◆ TASK DESCRIPTION ◆
Recast the data from the line with "The width and" up to and including the line with "coord(614,216)" as a Markdown table, leaving out blank lines. Use two columns, No. for the row number and Line for the text of each line.

◆ MATERIAL SUPPLIED ◆
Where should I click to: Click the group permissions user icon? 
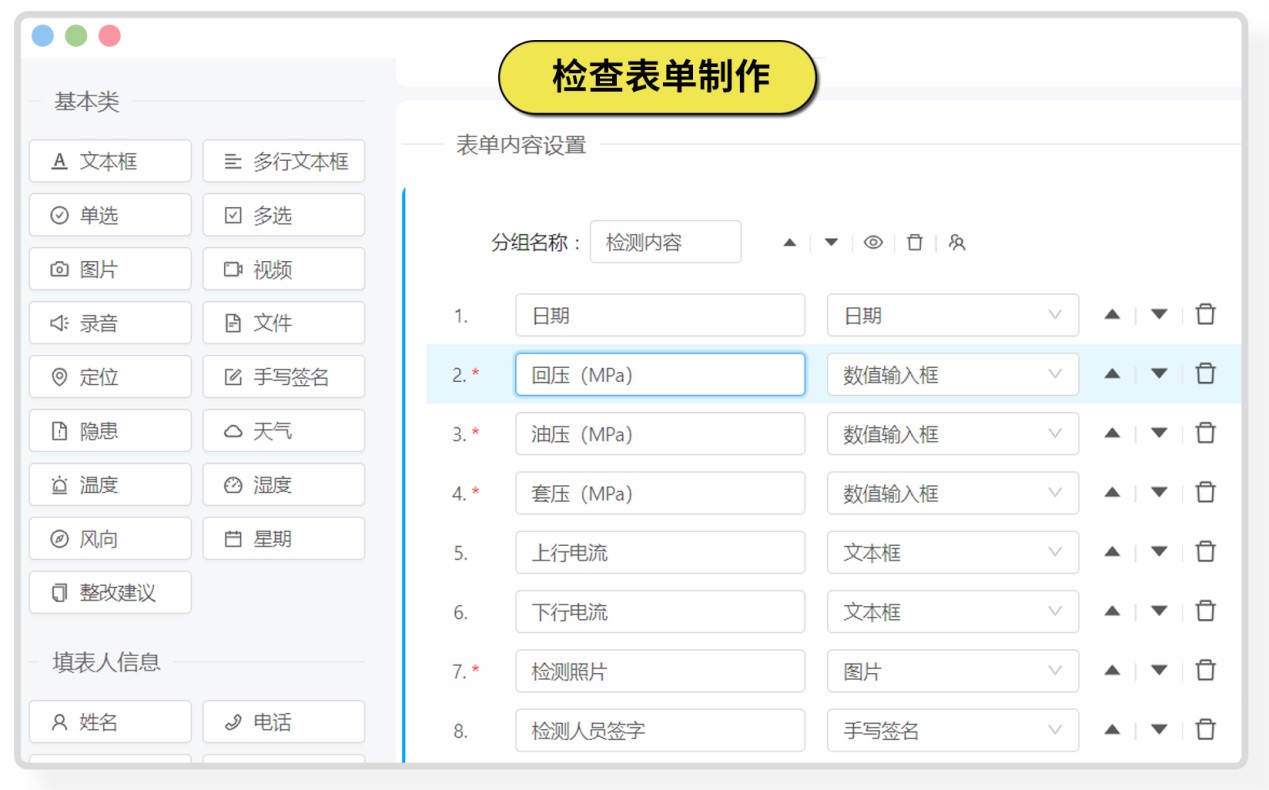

--

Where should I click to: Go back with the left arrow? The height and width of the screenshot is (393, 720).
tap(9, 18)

* * *

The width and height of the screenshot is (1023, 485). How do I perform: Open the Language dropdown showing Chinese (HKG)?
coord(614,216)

◆ SOLUTION TO THIS EXERCISE ◆
| No. | Line |
|---|---|
| 1 | The width and height of the screenshot is (1023, 485). How do I perform: Open the Language dropdown showing Chinese (HKG)? |
| 2 | coord(614,216) |